Sans PR et sans reproche
Pierre
3 commentaires
Avant le jeu vidéo c’était simple. Il y avait des développeurs et des éditeurs. Les uns faisaient des jeux que les autres vendaient.
Parfois c’était une seule grosse boite, d’autres fois il s’agissait de travaux de commande. Mais les choses étaient relativement claires : chacun ses compétences, chacun son boulot et si on marche ensemble peut être qu’on arrivera plus loin que séparément.

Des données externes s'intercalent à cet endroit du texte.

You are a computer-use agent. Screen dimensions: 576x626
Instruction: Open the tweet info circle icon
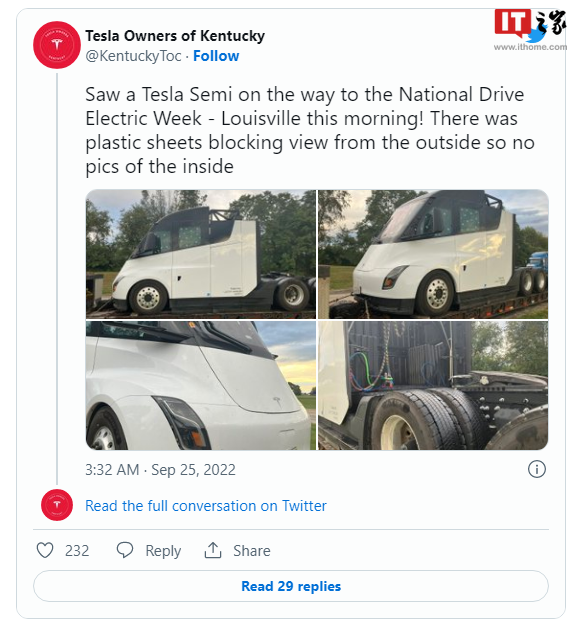(536, 469)
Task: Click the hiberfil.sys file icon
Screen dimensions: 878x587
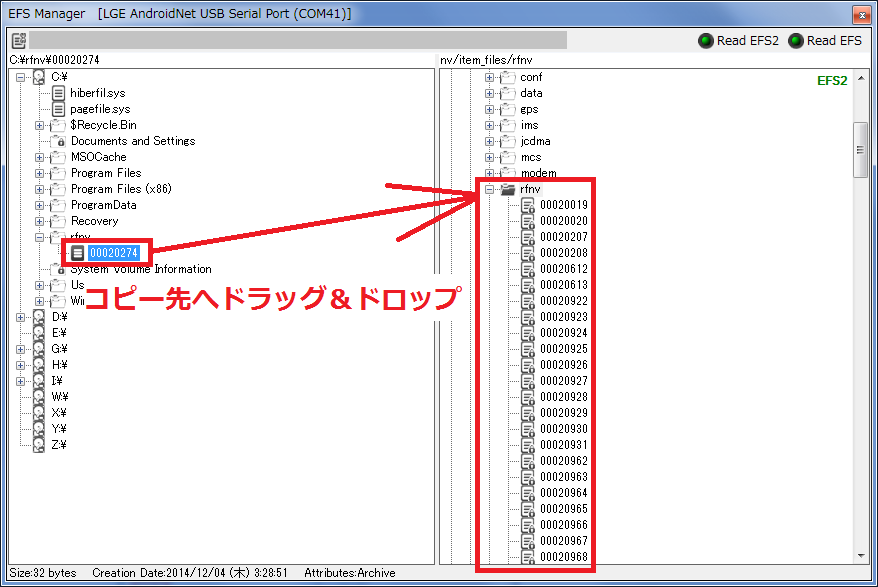Action: 60,92
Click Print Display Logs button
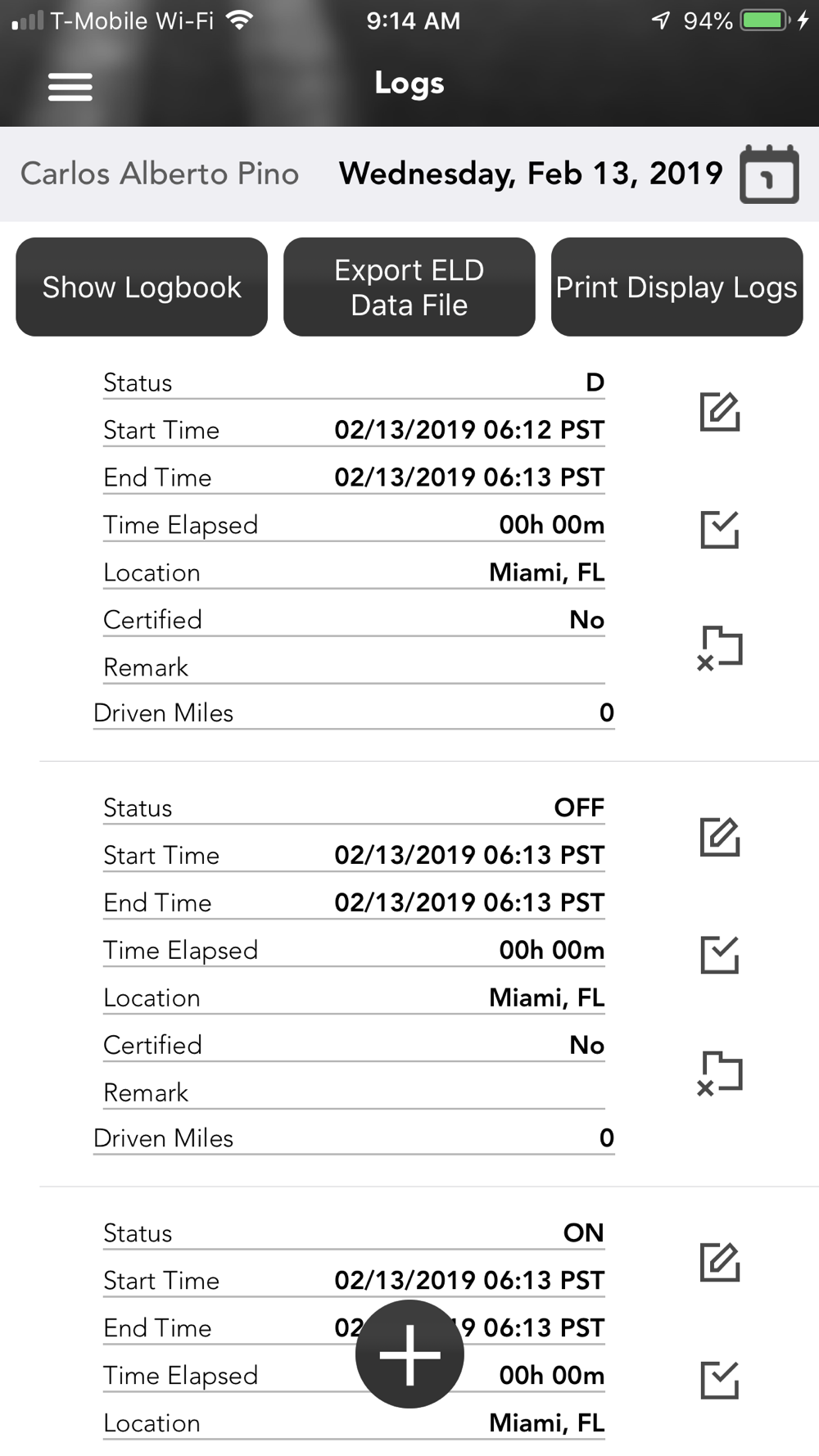 [x=676, y=287]
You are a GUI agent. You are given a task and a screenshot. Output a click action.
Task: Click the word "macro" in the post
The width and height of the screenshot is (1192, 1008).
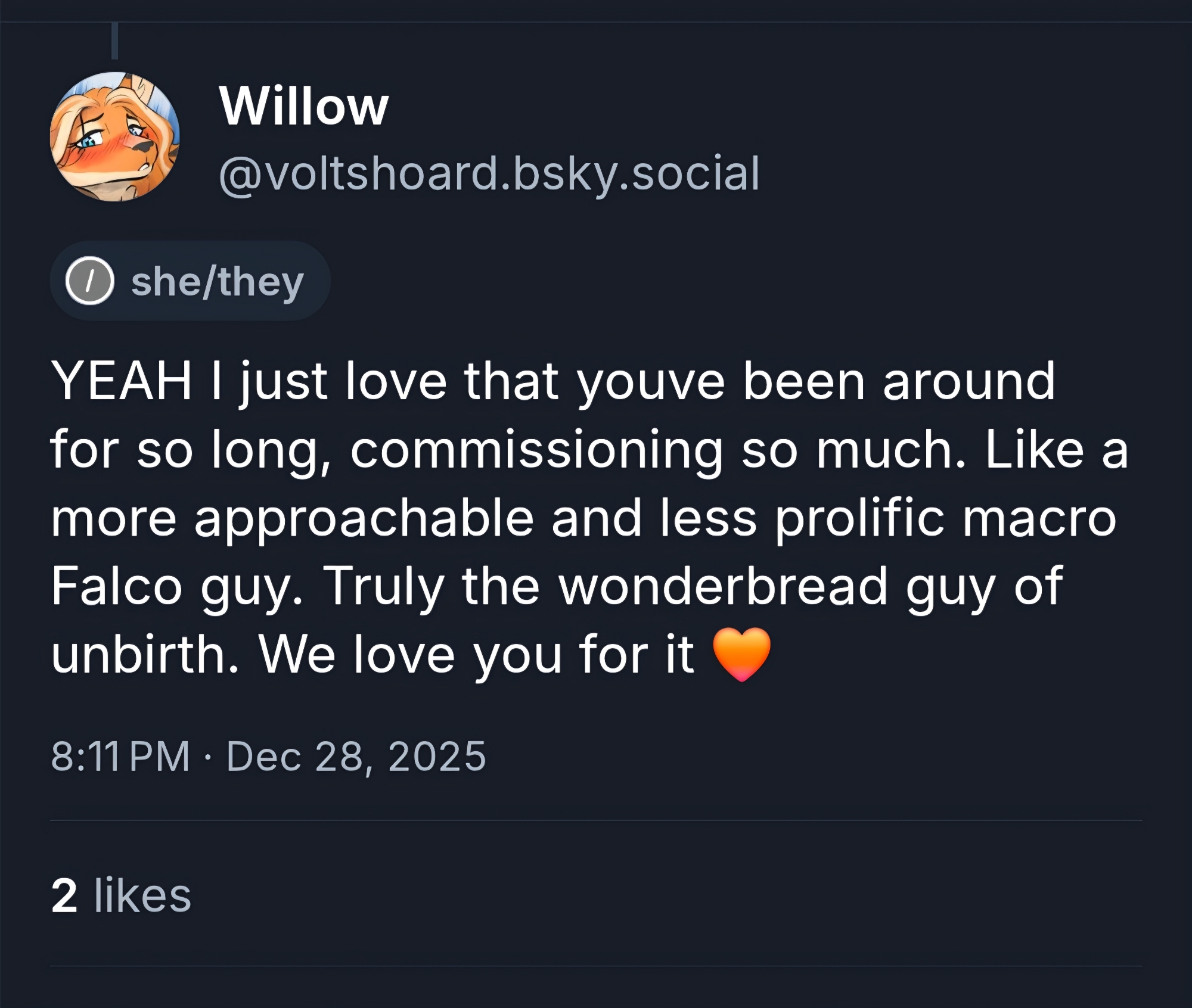click(x=1039, y=518)
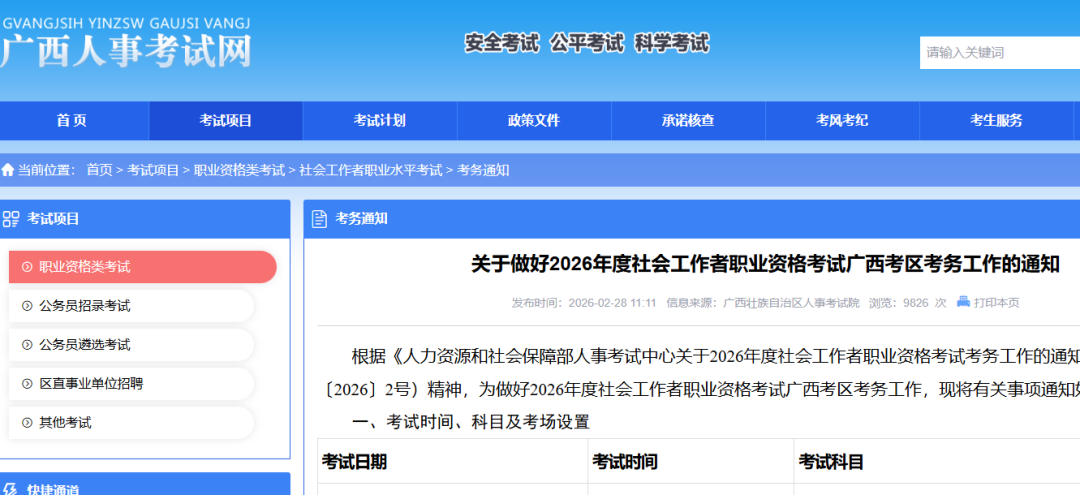Viewport: 1080px width, 495px height.
Task: Open the 考试计划 navigation menu
Action: (379, 121)
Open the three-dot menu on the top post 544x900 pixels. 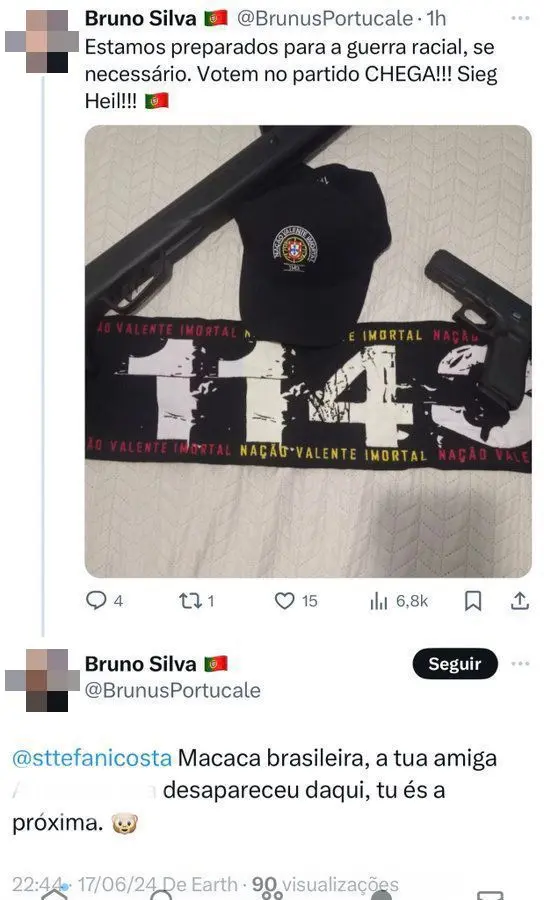pos(520,18)
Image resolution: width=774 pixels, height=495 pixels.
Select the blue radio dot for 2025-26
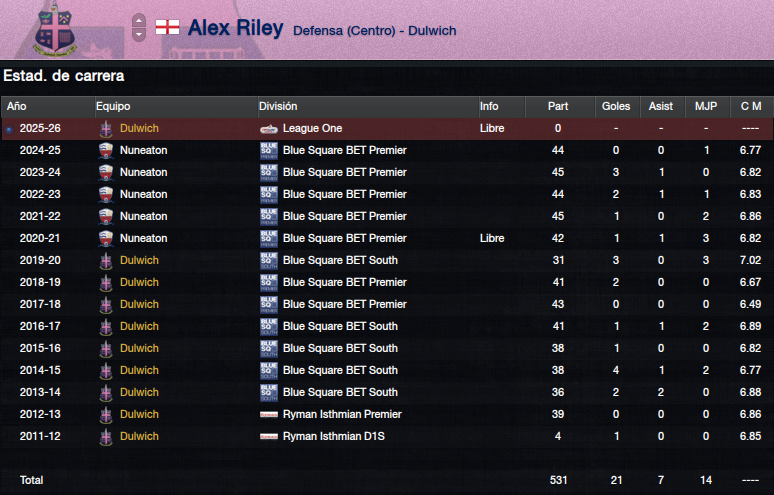coord(9,129)
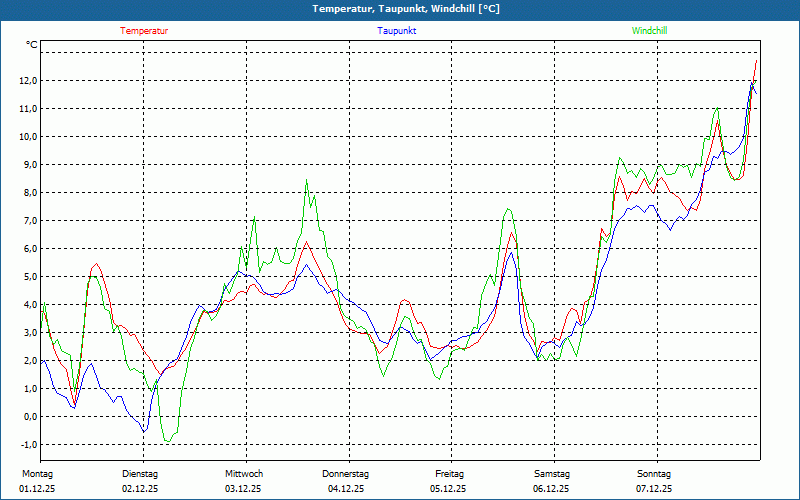Viewport: 800px width, 500px height.
Task: Select the -1,0 y-axis value
Action: click(27, 445)
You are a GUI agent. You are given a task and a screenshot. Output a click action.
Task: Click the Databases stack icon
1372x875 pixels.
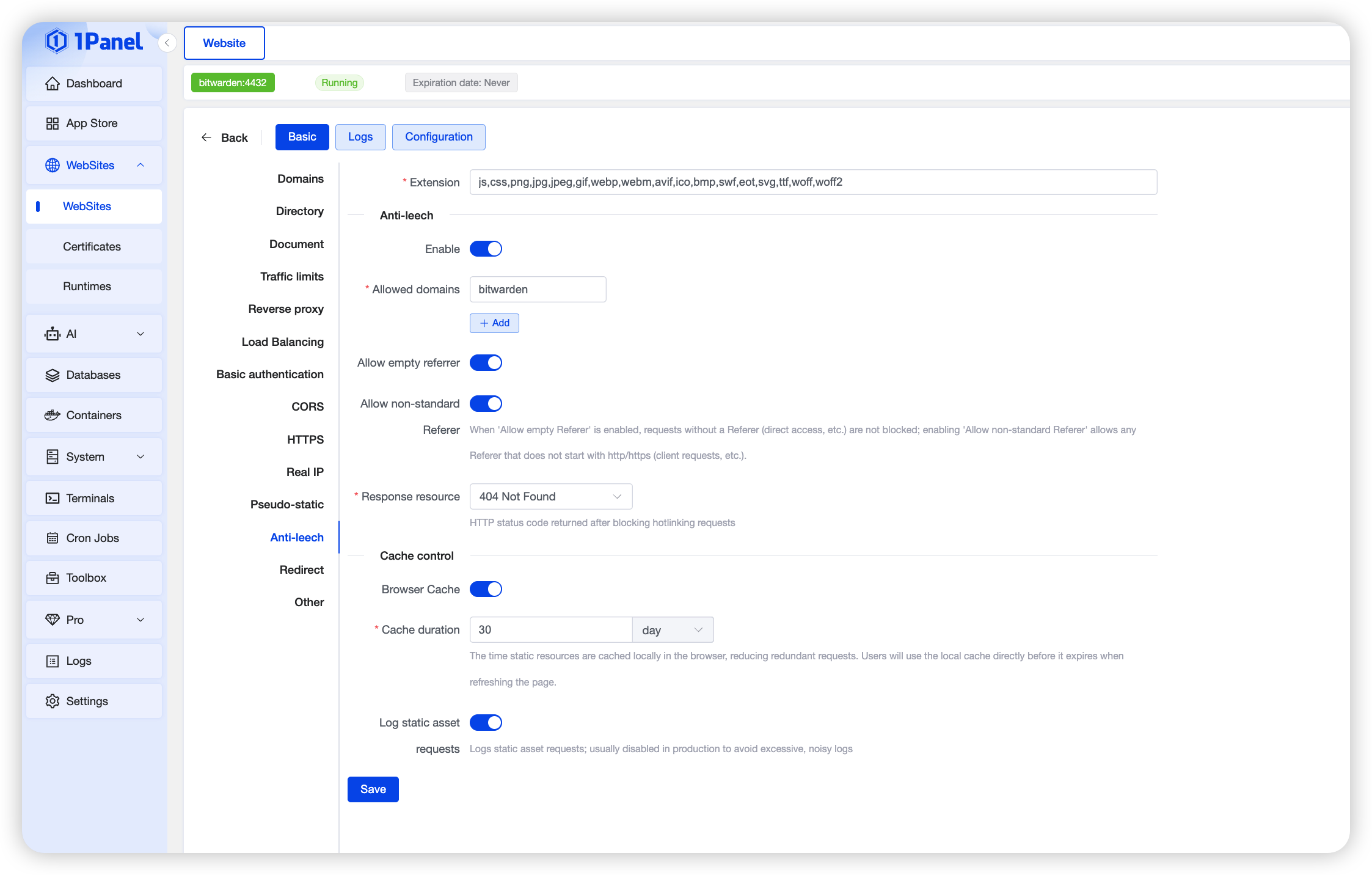click(x=53, y=375)
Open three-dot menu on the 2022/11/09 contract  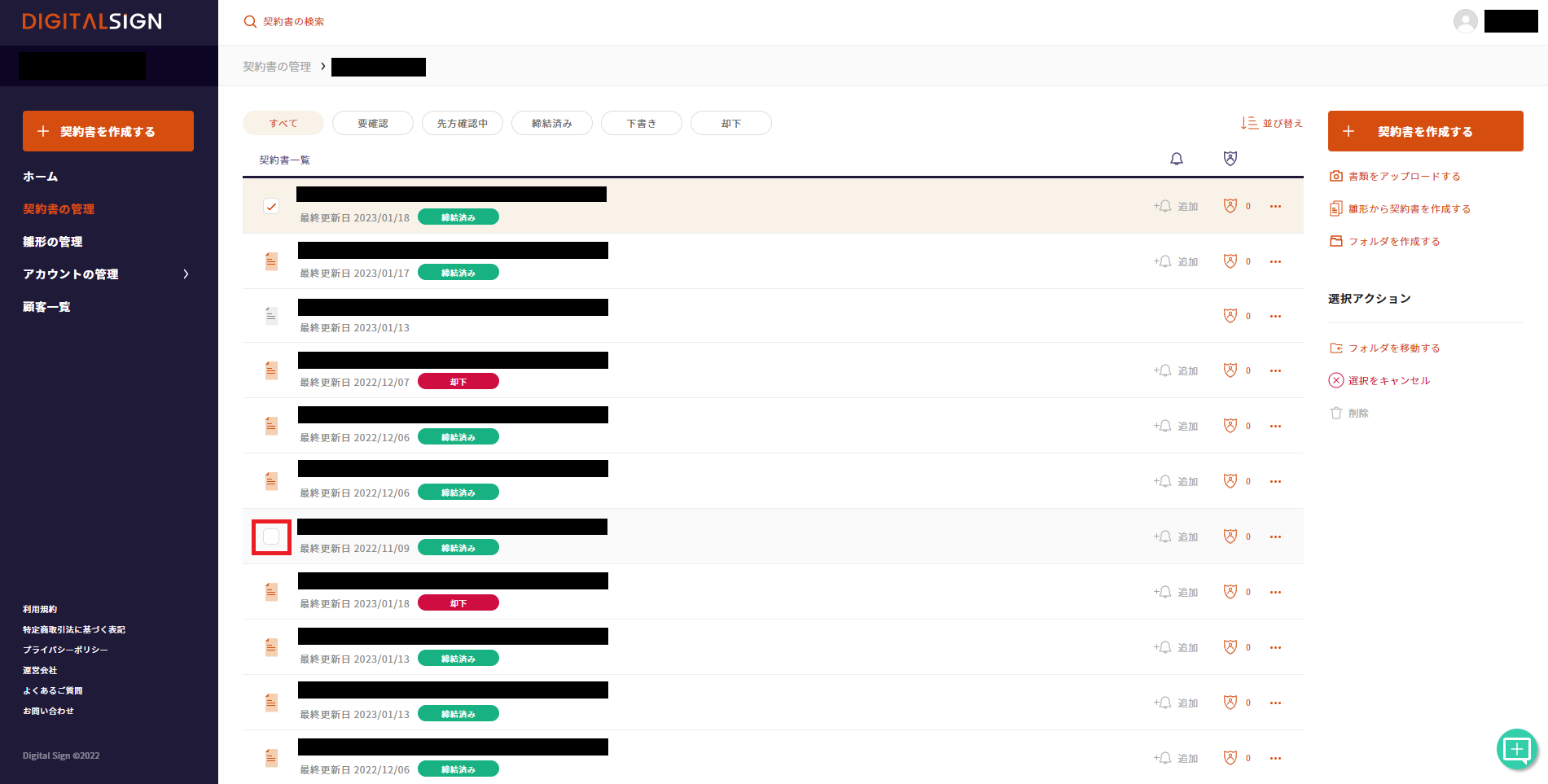[x=1275, y=537]
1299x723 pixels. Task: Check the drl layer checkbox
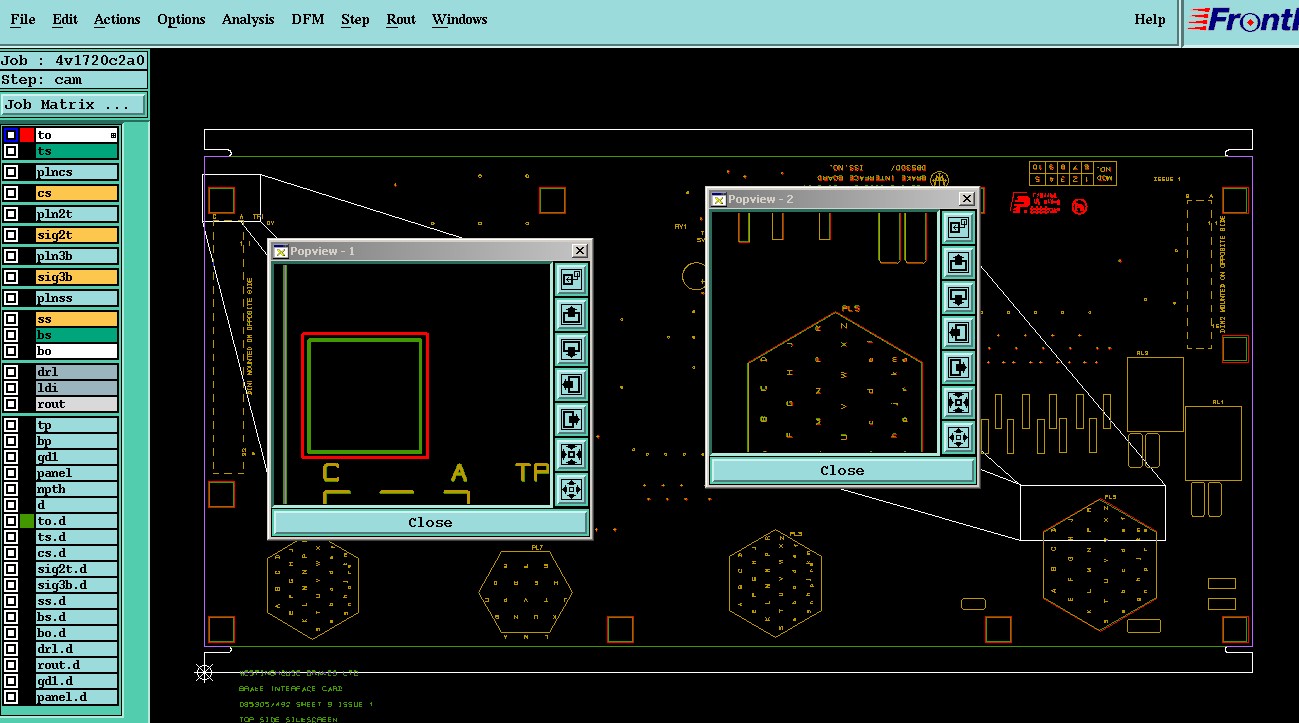[x=11, y=372]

Aujourd'hui c’est plus complexe. Chacun veut faire le boulot de l'autre : les gens qui font des jeux veulent d’abord posséder ces jeux et donc tentent de les vendre, de les promouvoir et de les financer seuls avec plus ou moins de bonheur tandis que les gens qui vendent des jeux au contraire, veulent de la quantité toujours plus importante de travail et des projets qui se déroulent sans compter la composante humaine.

Et pour tous ceux qui travaillent encore à l’ancienne ça partage en deux camps qui semblent plus antagonistes que jamais. D’un côté les artistes, les techniciens, la famille, les rêveurs. De l’autre les costumes-cravates, les comptables, l’entreprise, les vendeurs de rêve.
Alors bien sûr, ce n’est jamais écrit, ce n’est jamais dit, mais c’est toujours là, au détour d’une remarque, au détour d’un email.
“Roh, t’as vu, les mecs de la monétisation veulent encore ajouter un paywall !”
“T’as entendu la dernière ? Apparemment ils veulent encore repousser la milestone !”
“On a lu le dernier script du trailer et on pense que vous n’avez pas tout à fait compris l’identité de notre jeu.”
“On a regardé la dernière build que vous avez envoyé, mais on est quand même assez loin de ce que vous nous aviez montré comme rendu “final” il y a huit mois, non ?”

En général (et heureusement) toute cette petite guéguerre des services reste interne.
Mais de temps en temps au détour d’une headline kotaku, on peut ressentir toute la détresse d’une équipe de relation presse quand un producteur s’éloigne du message officiel pour y aller de son petit commentaire perso.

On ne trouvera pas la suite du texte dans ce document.